BEGIN Data extracts
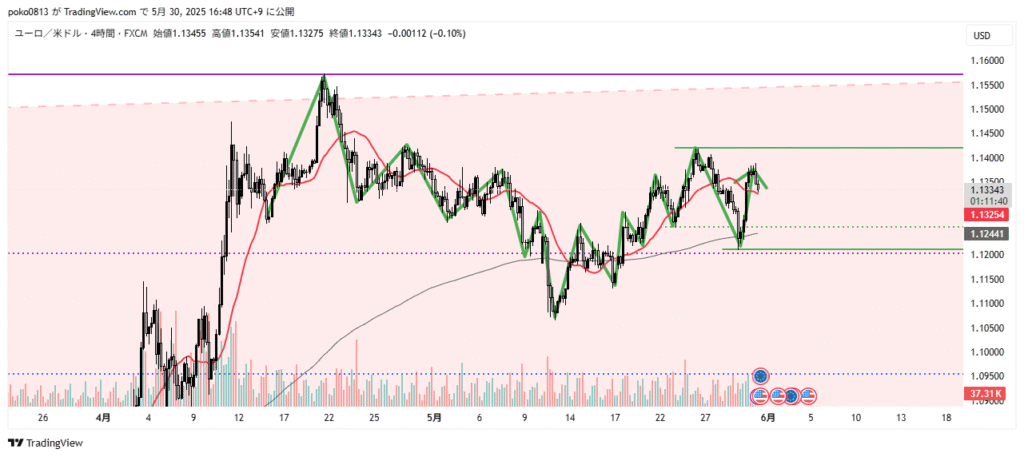Click the 5月 marker on the time axis
The image size is (1024, 457).
(436, 416)
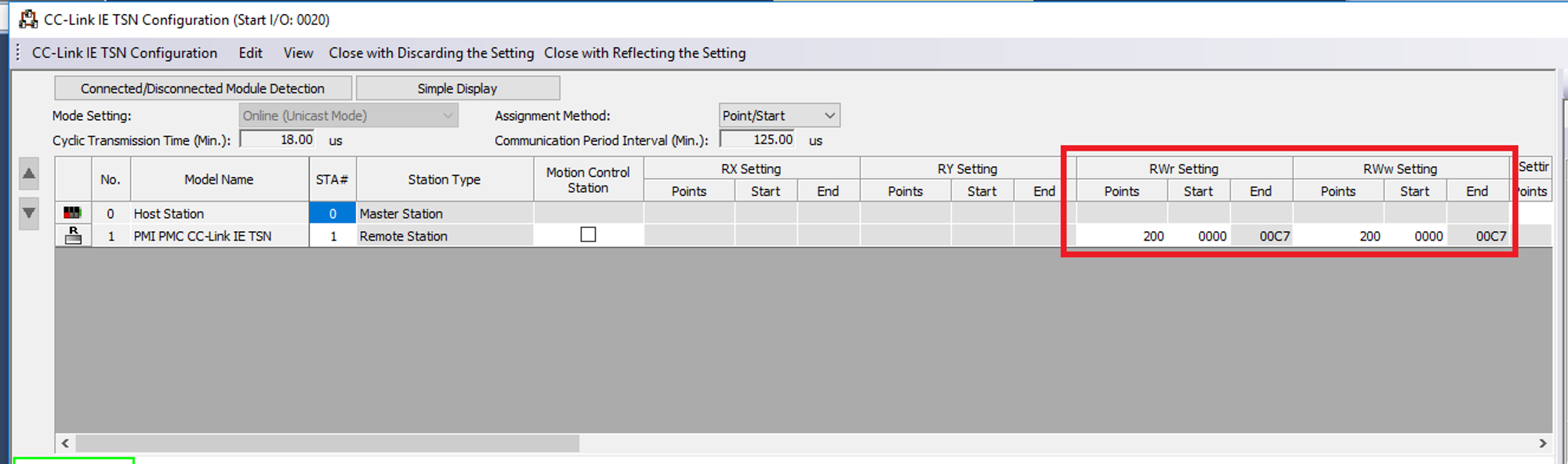Click Close with Discarding the Setting

point(431,53)
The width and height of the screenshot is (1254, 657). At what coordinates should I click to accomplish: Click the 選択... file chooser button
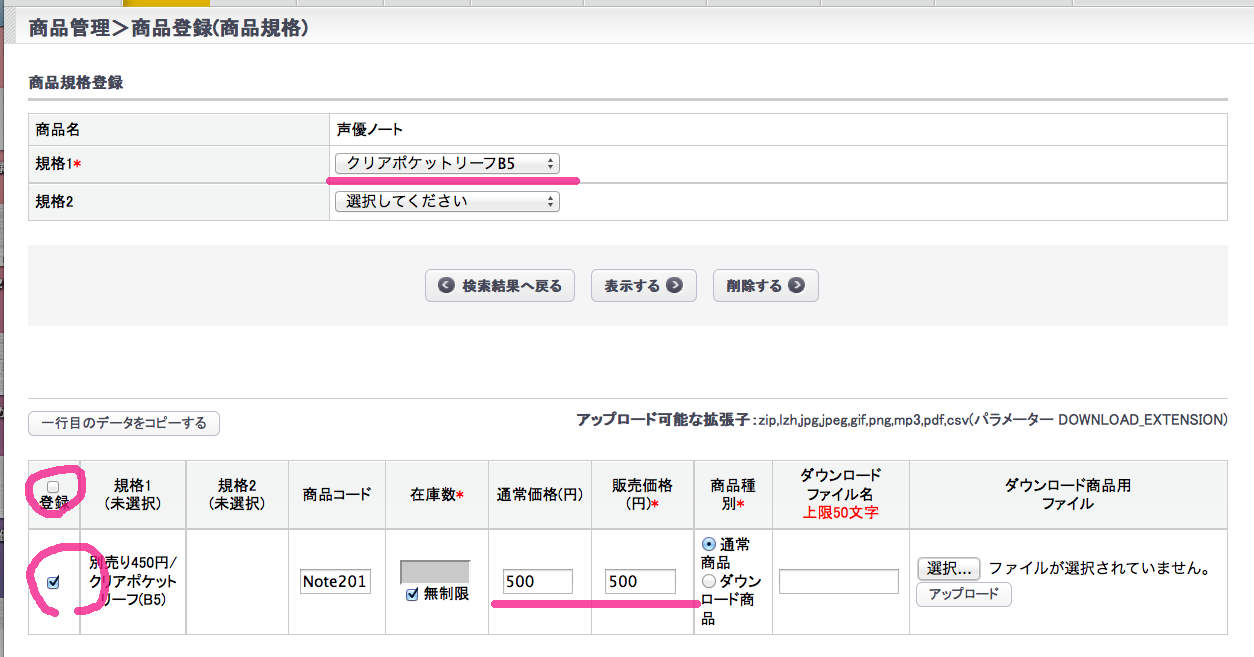point(948,569)
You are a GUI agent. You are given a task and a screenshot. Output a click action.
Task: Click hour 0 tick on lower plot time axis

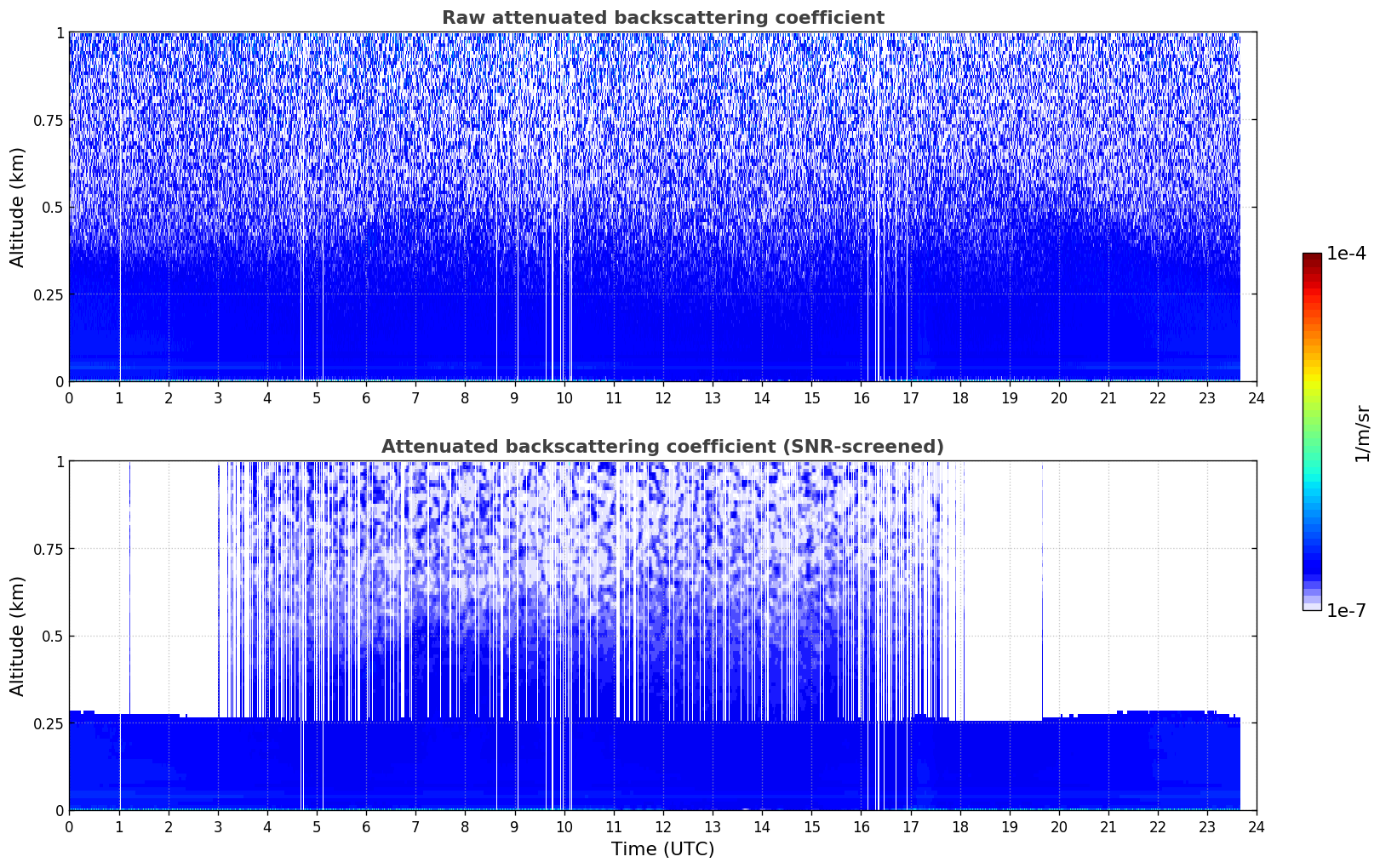tap(70, 826)
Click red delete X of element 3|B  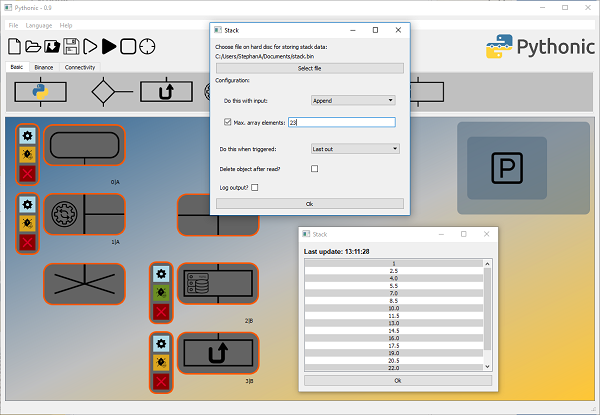point(159,381)
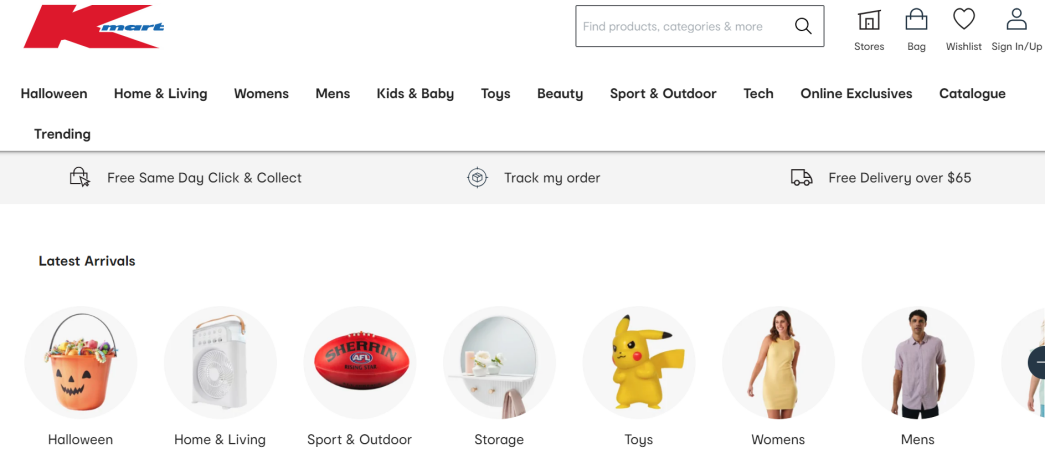Click the Click & Collect icon
The width and height of the screenshot is (1046, 473).
(80, 178)
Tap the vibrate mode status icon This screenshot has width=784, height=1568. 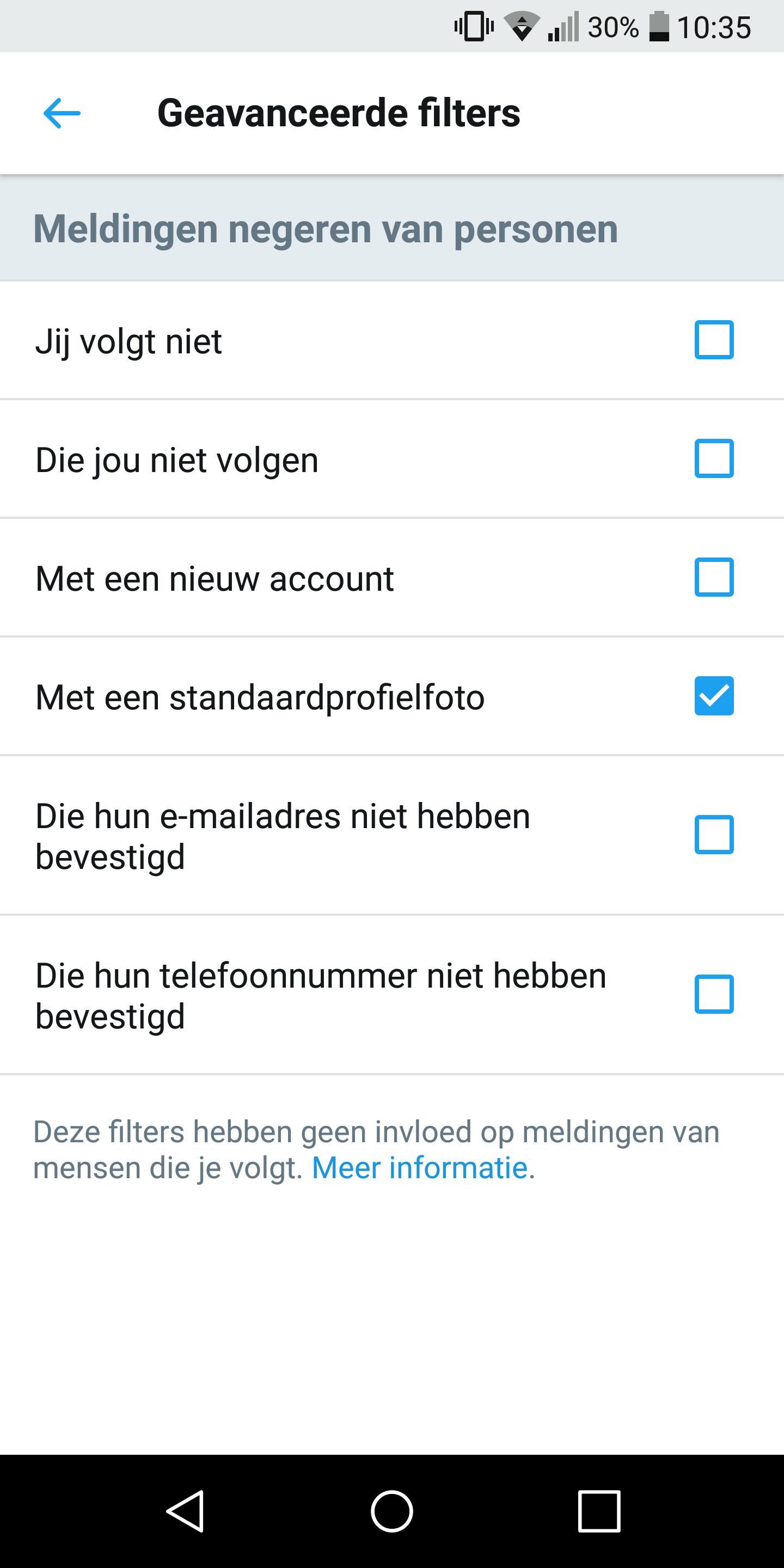[x=474, y=27]
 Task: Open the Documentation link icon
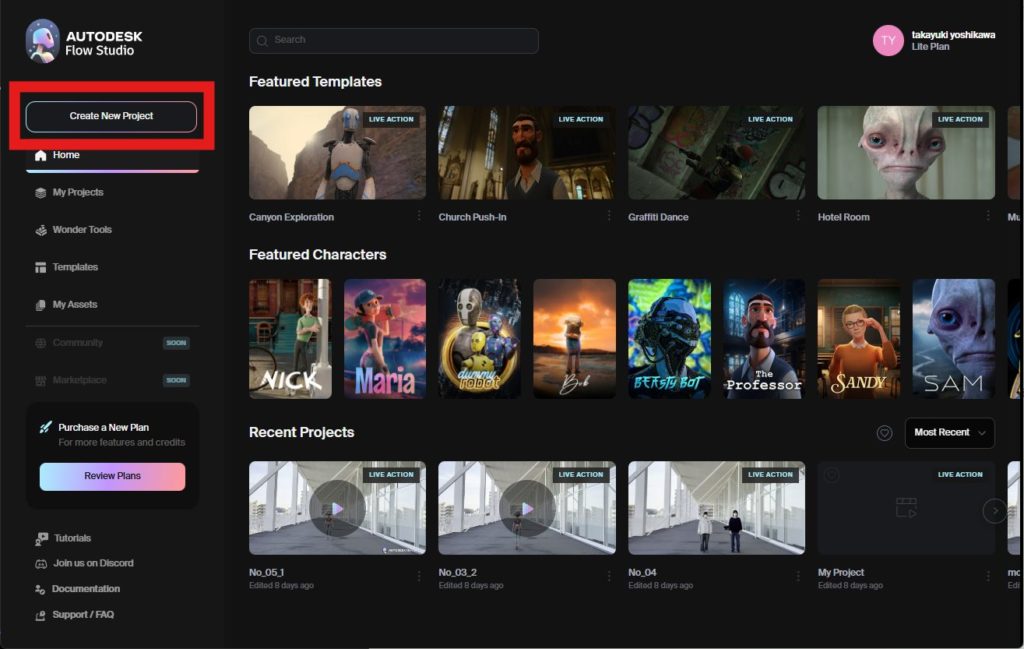pyautogui.click(x=40, y=590)
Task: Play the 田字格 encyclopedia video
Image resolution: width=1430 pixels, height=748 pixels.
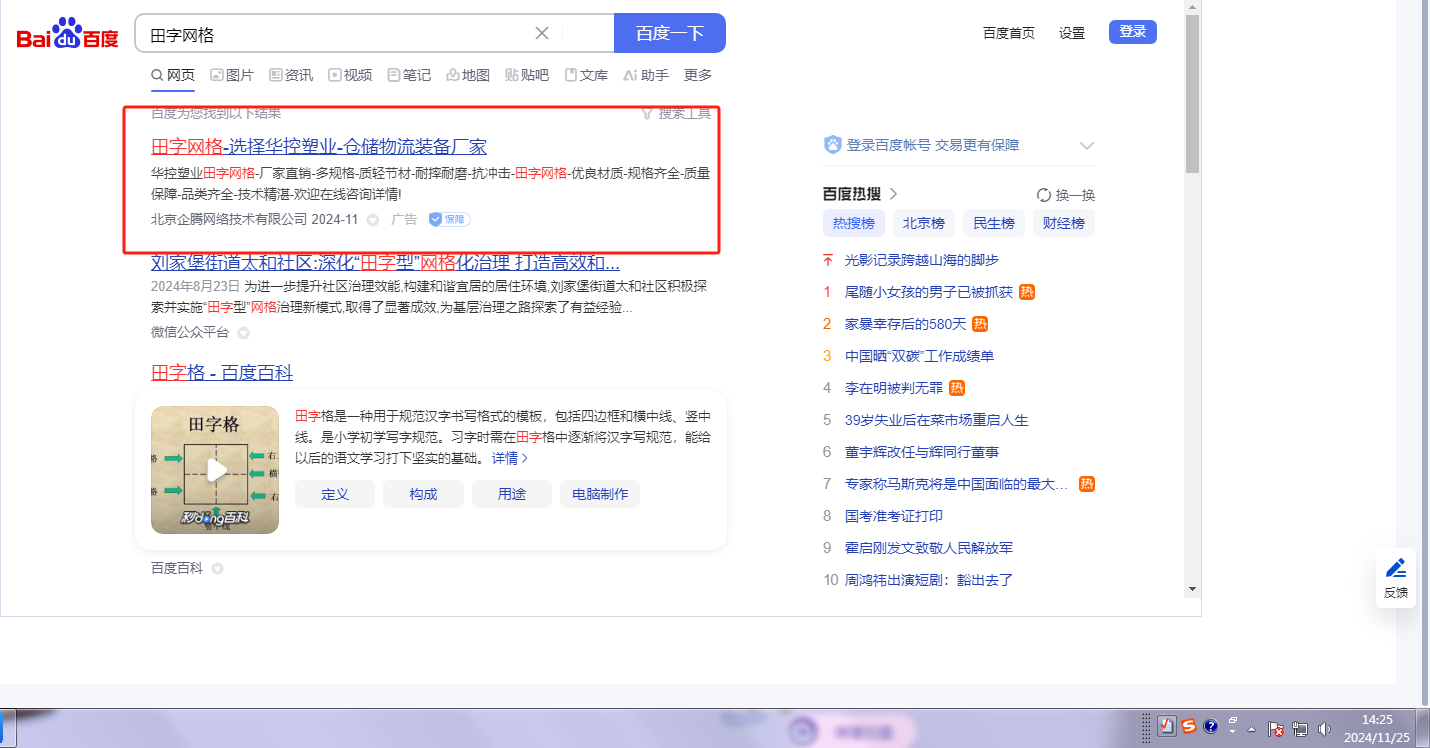Action: [x=215, y=470]
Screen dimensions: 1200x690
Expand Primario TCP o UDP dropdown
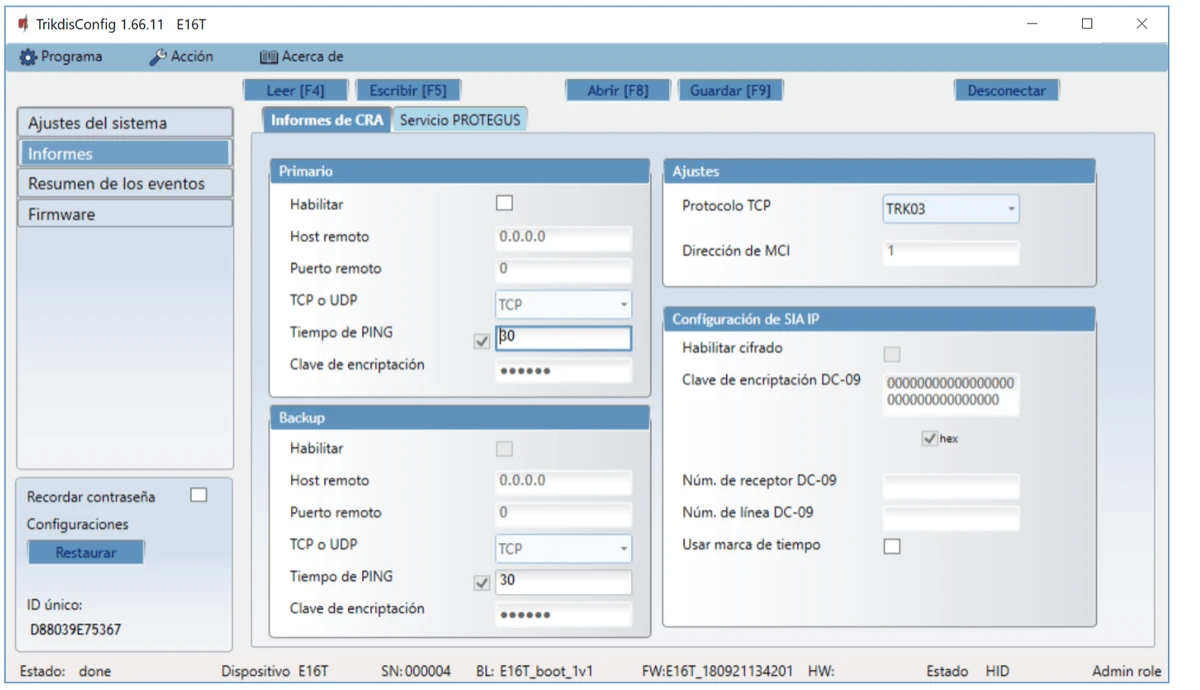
END Data extracts
What to do =>
Emit an exact copy of the lines from the line bearing "Task: Play the 田字格 encyclopedia video" through the last line above, inclusive, and leave the images out.

Output for this exercise =>
Task: Play the 田字格 encyclopedia video
Image resolution: width=1430 pixels, height=748 pixels.
Action: [x=215, y=470]
Screen dimensions: 1200x690
Expand Primario TCP o UDP dropdown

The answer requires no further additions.